DESCRIPTION OF THE TASK:
What lines of the data hold the string "heading"? Copy them all.

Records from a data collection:

===============

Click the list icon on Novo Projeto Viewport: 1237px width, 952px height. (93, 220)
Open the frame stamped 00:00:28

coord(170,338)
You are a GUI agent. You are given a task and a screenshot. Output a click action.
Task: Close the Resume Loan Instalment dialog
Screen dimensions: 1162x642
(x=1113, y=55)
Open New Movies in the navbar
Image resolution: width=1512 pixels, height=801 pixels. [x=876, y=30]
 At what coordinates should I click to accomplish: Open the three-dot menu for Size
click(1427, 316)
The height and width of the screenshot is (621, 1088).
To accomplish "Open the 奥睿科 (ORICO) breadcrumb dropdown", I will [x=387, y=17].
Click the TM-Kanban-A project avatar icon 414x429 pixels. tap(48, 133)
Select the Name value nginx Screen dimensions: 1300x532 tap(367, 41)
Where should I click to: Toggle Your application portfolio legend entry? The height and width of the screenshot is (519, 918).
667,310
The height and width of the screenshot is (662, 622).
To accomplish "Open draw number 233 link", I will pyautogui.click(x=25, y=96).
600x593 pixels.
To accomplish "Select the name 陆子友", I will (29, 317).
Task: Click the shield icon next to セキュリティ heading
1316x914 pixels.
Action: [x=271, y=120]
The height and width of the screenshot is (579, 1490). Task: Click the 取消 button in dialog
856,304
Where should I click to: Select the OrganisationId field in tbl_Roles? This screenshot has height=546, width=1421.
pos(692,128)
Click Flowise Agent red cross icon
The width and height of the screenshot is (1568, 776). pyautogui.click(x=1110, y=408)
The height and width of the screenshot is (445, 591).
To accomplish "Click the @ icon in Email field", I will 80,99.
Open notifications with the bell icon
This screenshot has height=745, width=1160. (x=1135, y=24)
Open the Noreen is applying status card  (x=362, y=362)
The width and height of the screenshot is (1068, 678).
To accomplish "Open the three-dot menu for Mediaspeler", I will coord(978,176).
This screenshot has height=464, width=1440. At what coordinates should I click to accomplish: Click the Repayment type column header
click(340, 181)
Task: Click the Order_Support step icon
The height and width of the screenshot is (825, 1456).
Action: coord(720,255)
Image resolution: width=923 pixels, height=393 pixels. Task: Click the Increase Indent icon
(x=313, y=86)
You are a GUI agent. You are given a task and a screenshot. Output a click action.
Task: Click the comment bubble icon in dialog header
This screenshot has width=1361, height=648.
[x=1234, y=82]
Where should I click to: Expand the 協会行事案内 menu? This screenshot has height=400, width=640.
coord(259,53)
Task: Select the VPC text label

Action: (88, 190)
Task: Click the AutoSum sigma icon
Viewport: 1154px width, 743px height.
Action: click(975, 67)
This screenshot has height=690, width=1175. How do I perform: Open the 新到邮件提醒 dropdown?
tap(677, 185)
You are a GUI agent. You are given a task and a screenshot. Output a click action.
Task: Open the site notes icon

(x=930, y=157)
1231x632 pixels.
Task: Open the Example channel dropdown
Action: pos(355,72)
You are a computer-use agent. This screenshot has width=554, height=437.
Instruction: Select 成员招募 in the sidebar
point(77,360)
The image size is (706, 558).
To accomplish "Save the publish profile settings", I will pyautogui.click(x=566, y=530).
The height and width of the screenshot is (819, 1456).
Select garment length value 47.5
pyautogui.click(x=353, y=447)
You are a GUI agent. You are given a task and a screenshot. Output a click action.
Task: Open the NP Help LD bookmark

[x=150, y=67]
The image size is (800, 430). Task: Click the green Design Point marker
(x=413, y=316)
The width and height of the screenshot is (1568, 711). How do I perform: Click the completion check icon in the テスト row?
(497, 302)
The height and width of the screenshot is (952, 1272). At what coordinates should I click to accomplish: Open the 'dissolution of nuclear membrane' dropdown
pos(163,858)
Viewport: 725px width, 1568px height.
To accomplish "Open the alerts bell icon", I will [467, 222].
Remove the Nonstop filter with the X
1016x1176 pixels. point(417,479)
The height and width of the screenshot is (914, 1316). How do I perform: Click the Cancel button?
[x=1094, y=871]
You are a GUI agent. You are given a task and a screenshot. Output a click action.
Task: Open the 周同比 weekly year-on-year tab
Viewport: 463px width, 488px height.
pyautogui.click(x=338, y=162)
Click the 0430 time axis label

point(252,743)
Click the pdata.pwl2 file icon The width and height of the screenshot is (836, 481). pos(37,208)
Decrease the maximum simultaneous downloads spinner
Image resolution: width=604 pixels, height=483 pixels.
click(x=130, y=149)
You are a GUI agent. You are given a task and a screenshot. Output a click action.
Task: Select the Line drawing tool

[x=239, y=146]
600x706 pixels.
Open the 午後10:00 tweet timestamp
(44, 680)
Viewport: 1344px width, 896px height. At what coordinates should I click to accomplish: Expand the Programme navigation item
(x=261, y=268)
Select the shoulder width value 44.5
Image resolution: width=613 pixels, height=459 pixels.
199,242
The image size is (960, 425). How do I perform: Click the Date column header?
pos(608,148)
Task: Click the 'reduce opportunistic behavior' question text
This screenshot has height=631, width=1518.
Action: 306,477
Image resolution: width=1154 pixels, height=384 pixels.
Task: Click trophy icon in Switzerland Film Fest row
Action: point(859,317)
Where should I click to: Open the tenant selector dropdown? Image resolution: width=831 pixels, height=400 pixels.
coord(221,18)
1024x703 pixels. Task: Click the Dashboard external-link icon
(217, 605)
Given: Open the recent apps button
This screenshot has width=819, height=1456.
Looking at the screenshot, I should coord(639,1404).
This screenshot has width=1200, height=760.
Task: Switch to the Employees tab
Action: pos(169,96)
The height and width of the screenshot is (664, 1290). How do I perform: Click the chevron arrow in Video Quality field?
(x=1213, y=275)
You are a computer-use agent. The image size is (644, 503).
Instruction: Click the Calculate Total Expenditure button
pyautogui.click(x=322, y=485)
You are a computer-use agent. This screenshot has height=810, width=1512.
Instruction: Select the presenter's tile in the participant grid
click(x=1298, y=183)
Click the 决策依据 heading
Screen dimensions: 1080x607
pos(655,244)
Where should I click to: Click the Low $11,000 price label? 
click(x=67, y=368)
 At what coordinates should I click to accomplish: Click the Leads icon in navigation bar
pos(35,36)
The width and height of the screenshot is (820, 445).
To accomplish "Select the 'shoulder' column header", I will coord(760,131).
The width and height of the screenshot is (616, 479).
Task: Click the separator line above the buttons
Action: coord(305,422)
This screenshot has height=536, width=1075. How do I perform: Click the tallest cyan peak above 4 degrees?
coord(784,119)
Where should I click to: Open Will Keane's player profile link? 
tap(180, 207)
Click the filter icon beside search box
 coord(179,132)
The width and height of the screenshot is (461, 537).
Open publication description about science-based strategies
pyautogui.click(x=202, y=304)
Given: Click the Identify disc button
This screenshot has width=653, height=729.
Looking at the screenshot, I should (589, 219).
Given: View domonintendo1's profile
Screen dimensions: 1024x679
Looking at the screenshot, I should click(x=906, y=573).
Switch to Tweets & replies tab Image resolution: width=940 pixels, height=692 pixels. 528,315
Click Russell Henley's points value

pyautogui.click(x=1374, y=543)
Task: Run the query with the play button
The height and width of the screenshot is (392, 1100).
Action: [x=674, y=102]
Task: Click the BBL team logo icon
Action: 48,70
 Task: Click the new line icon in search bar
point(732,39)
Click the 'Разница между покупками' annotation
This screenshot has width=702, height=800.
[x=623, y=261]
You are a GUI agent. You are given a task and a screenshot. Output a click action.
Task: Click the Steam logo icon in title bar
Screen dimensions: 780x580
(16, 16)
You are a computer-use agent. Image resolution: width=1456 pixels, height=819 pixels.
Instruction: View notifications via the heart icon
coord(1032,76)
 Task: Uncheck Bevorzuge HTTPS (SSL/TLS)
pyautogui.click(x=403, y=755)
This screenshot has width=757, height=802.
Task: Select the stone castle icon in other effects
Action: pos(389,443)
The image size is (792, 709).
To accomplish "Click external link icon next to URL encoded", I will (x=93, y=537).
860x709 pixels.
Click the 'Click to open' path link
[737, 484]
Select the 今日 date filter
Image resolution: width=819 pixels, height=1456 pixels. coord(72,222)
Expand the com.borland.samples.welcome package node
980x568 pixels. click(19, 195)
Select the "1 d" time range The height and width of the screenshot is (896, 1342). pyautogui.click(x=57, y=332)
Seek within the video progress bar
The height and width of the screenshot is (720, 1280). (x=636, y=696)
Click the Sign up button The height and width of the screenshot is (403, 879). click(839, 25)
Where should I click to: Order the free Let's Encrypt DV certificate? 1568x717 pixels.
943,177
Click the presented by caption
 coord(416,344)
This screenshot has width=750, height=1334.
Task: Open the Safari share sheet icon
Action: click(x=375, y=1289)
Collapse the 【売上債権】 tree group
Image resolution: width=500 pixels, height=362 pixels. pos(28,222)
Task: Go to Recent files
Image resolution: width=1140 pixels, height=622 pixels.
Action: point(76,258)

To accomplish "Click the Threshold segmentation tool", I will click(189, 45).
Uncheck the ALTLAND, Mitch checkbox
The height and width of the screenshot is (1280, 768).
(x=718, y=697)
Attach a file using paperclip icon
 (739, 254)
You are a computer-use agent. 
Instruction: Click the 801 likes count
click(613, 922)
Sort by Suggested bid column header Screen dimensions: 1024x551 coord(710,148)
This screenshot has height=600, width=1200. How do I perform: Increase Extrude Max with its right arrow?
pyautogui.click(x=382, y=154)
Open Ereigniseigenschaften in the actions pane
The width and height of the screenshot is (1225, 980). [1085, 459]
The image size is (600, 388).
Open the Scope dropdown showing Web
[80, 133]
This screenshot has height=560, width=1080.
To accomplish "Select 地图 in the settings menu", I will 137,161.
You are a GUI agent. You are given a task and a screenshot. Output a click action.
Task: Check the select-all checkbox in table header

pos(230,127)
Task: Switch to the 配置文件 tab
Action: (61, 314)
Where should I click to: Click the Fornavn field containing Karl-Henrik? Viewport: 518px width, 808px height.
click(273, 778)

===============

SOLVED PROBLEM:
Task: Click the shield icon next to セキュリティ heading
Click the 决策依据 heading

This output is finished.